→ TEXT TO READ
※ ※ ※
We’ve got an architecture diagram. For the rest of the talk, I’m going to be focusing on some technical achievements that we’ve had in much more recent times. Most of these are all from about the past year, things that we’ve done to tackle some modern challenges for our SREs.

First thing I want to talk about is region failure game days. I’ve alluded a little bit to the importance for us of having multiple regions to protect us against a regional outage. The way that we validate that we are able to withstand that regional outage is with a tool called AWS DNS Firewall. This is specific to the applications we have hosted in our AWS environment, which is not everything, but it is a lot of things. AWS DNS Firewall is a component of Route53 Resolver, and it’s there to regulate egress traffic from a VPC. I don’t want to go so far as to say we’re not using it as it is intended, but we’re definitely not using it as it is advertised. It’s really more advertised as a security feature intended to prevent DNS exfiltration attacks. The way that we’re using it is to block access temporarily to region-specific URLs to simulate a regional outage.

By doing that blocking, anything that’s running, for example, in the us-west-2 VPCs won’t be able to reach back out to anything in the us-east-1 VPCs. Part of what makes this possible for us is we have quite a bit of standardization around our URL patterns in our cloud environment. We can take advantage of some strategic wildcarding and have things like *us-east-1 versus *us-west-2 in the configuration for this experiment, and block any traffic coming from us-west-2 back over to us-east-1.
※ ※ ※
→ SUPPLIED INFORMATION
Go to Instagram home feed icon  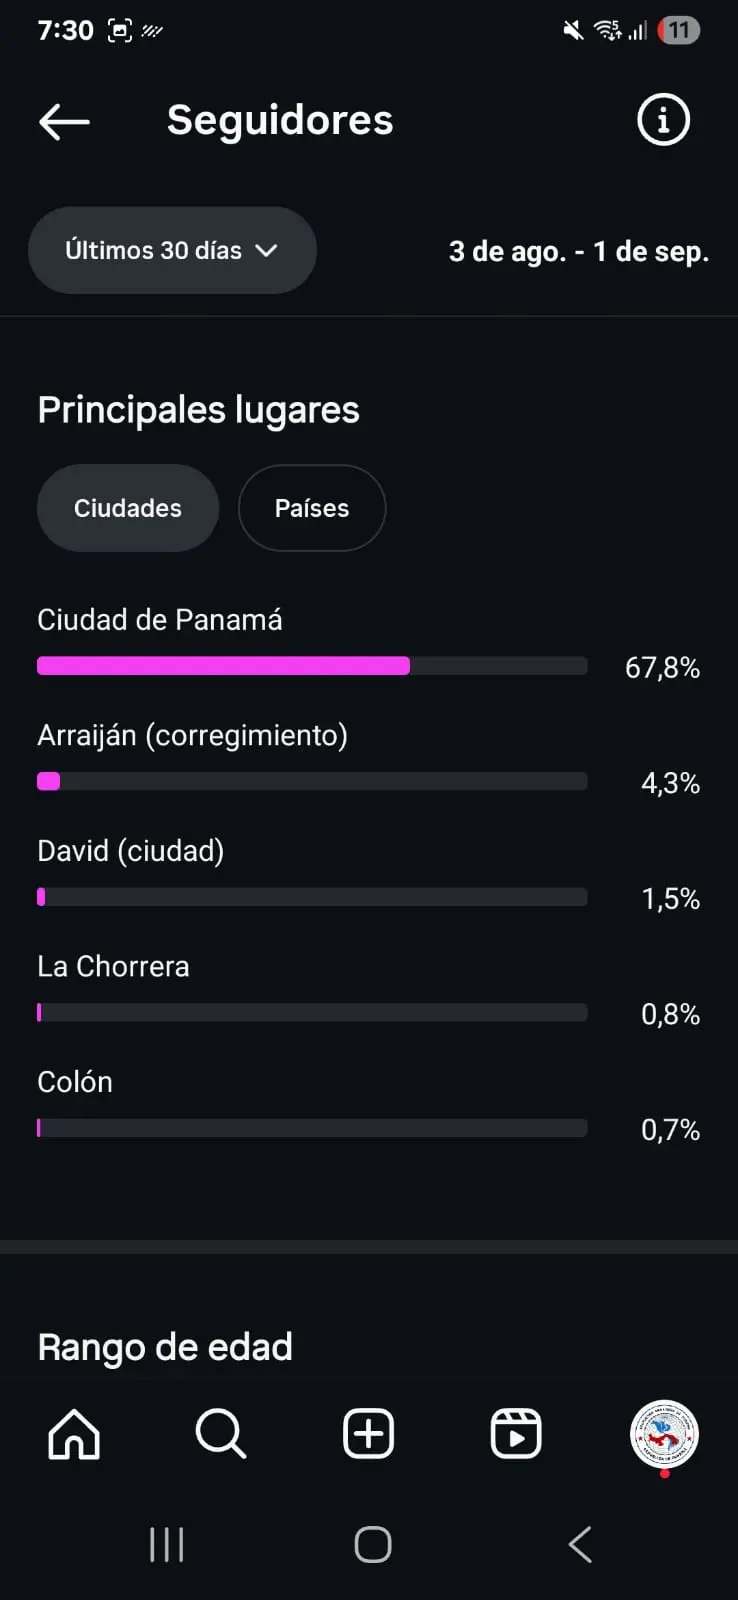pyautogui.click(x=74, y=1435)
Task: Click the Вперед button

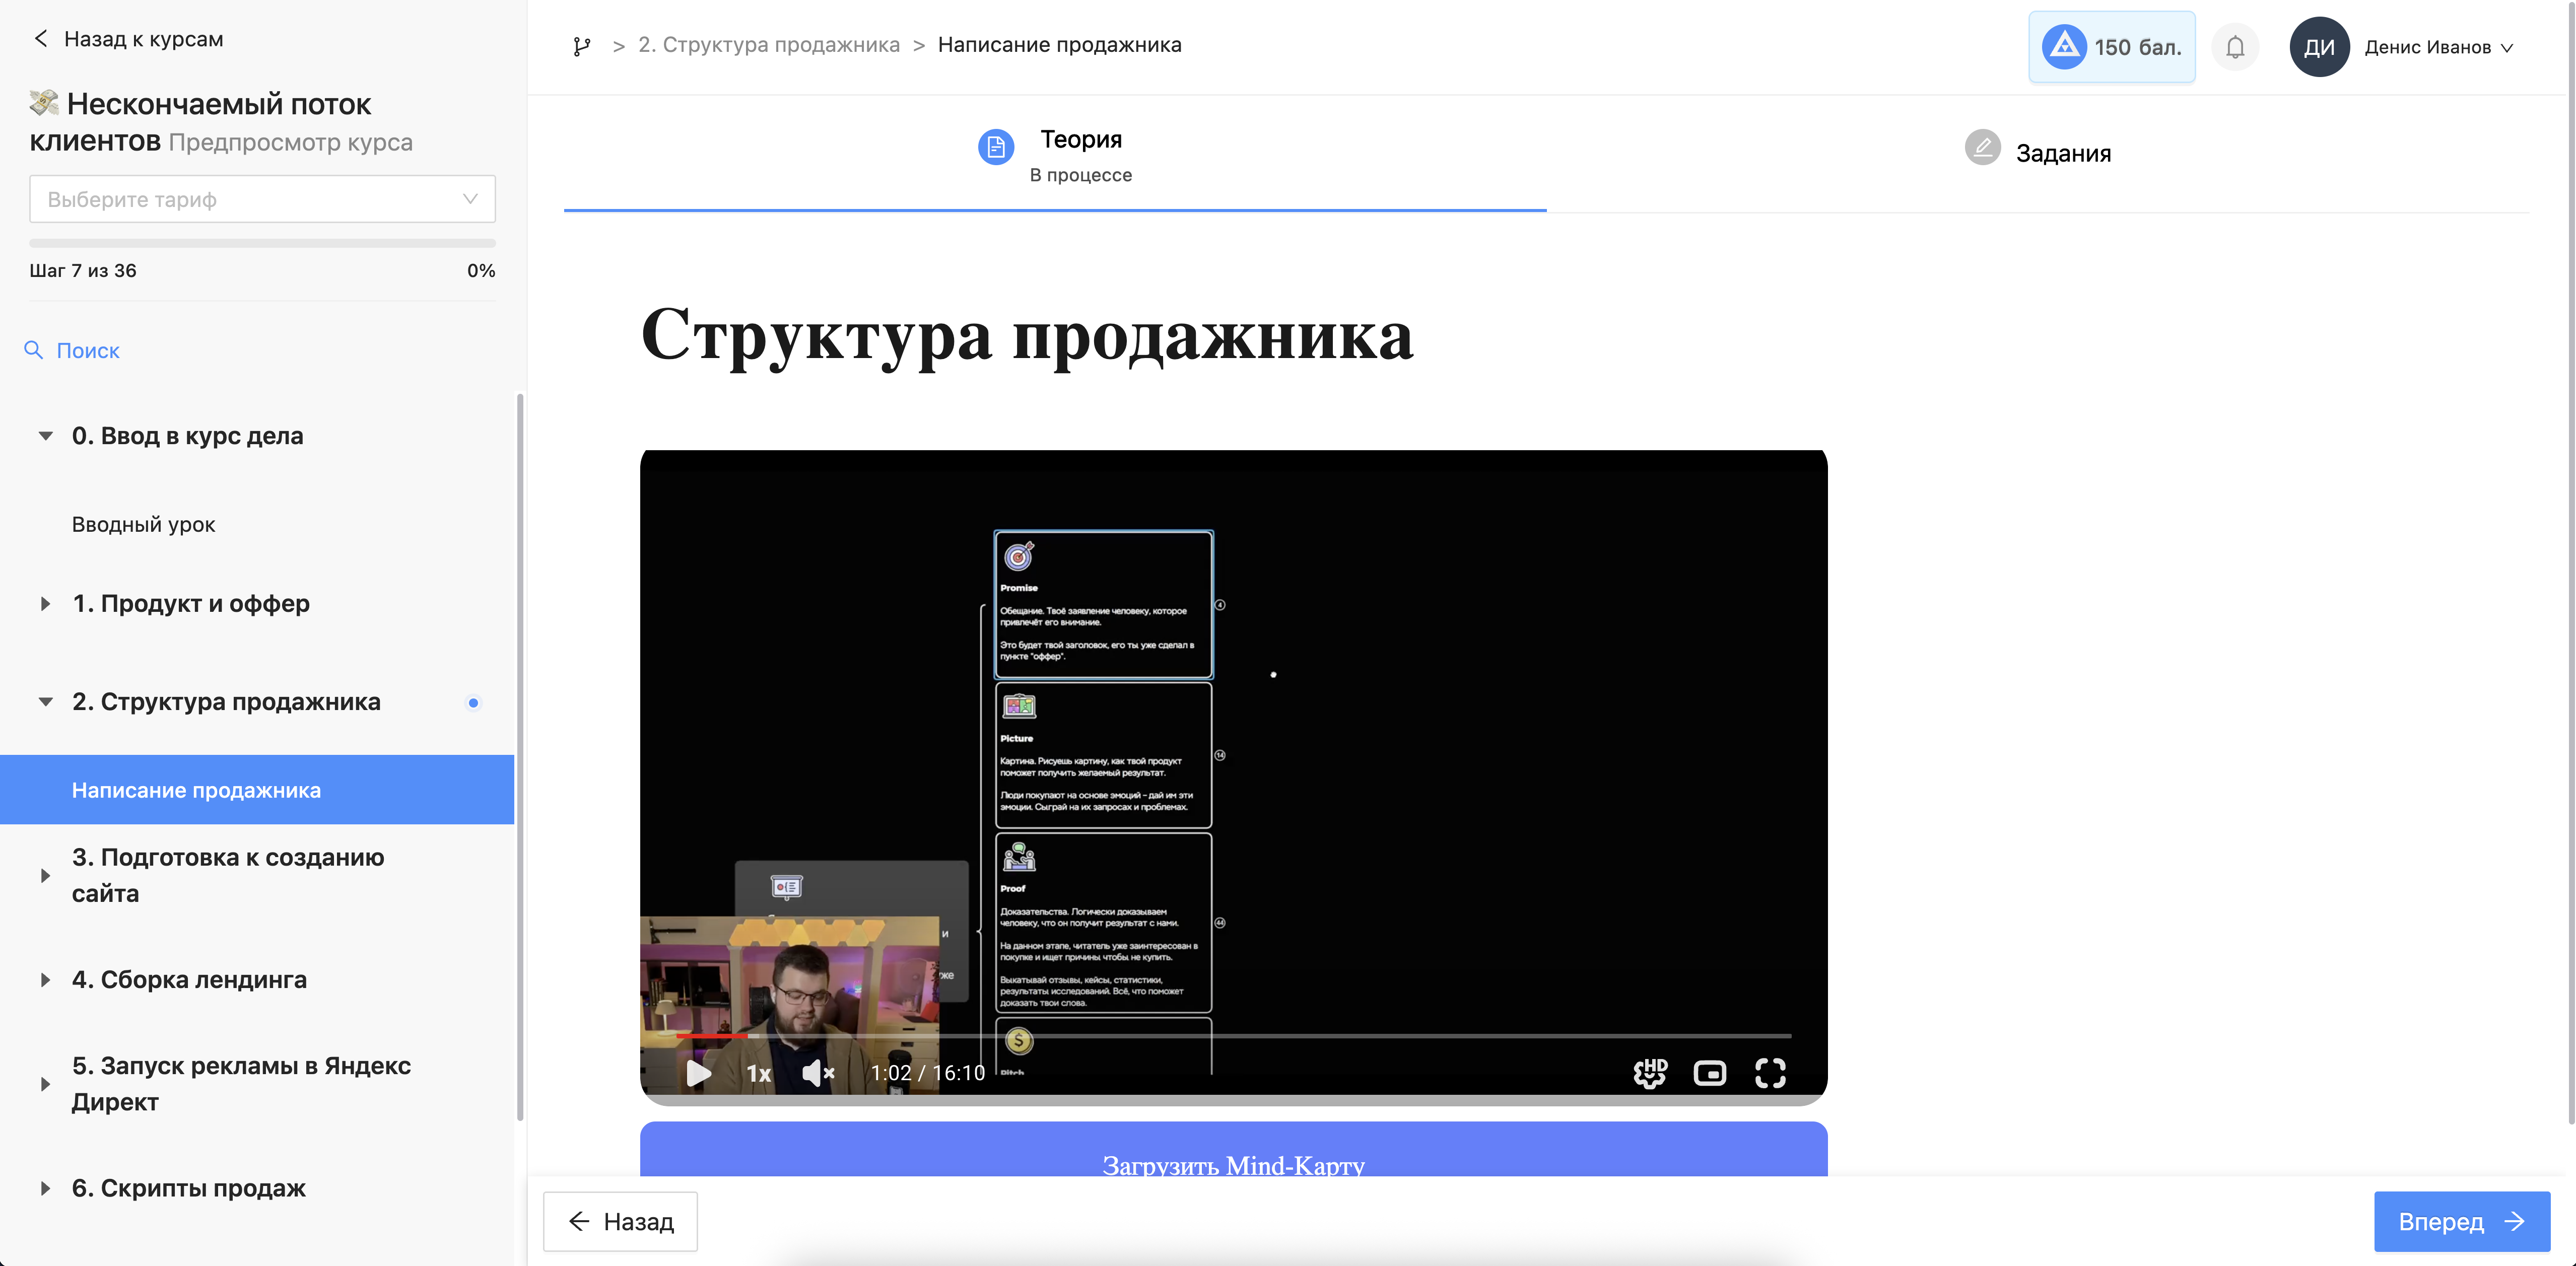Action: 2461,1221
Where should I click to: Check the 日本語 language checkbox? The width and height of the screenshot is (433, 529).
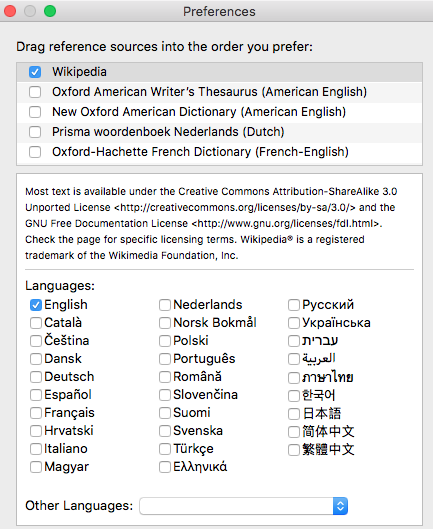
※ ※ ※
→ REQUEST A
Could you translate this sentence from the talk on region failure game days into Spanish: "It’s really more advertised as a security feature intended to prevent DNS exfiltration attacks."
→ REQUEST B
Can you reproduce the talk on region failure game days word for word, from "First thing I" to "simulate a regional outage."?
→ REQUEST C
Would you resume the talk on region failure game days after its final sentence and keep it going?

→ EXPECTED ANSWER A
En realidad, se anuncia más bien como una función de seguridad destinada a prevenir ataques de exfiltración por DNS.

→ EXPECTED ANSWER B
First thing I want to talk about is region failure game days. I’ve alluded a little bit to the importance for us of having multiple regions to protect us against a regional outage. The way that we validate that we are able to withstand that regional outage is with a tool called AWS DNS Firewall. This is specific to the applications we have hosted in our AWS environment, which is not everything, but it is a lot of things. AWS DNS Firewall is a component of Route53 Resolver, and it’s there to regulate egress traffic from a VPC. I don’t want to go so far as to say we’re not using it as it is intended, but we’re definitely not using it as it is advertised. It’s really more advertised as a security feature intended to prevent DNS exfiltration attacks. The way that we’re using it is to block access temporarily to region-specific URLs to simulate a regional outage.

→ EXPECTED ANSWER C
The reason why this is important for us is that it allows us to then send some traffic to us-west-2 when it is unable to access us-east-1, and make sure that there weren’t any unanticipated dependencies back on the other region when this region is isolated. We want to make sure that every single one of the dependencies of the critical user journeys are deployed in the isolated region so that the entire user journey end-to-end can be completed. We use our PTaaS tool during these tests to generate the load. We don’t just use PTaaS for the high load tests. It’s able to store scripts and provide that automated reporting, so it ends up being really helpful for low load generation as well.

Another thing that I want to talk to you about is request rate scaling, which is an approach that we have developed to autoscaling that came out of necessity for us. Basically, the traffic patterns that we were observing at Vanguard were pretty consistent, but really sharp increases at the time that the market opens for trading during the start of the business day, so right around 9:30 a.m. Our CPU and memory-based scaling policies just weren’t working quickly enough to account for that traffic because of how long it took to provision new tasks or instances. By 9:27, if you’re not already scaling up and scaling up significantly, you’re going to be out by 9:33. Obviously, that wasn’t going to be acceptable.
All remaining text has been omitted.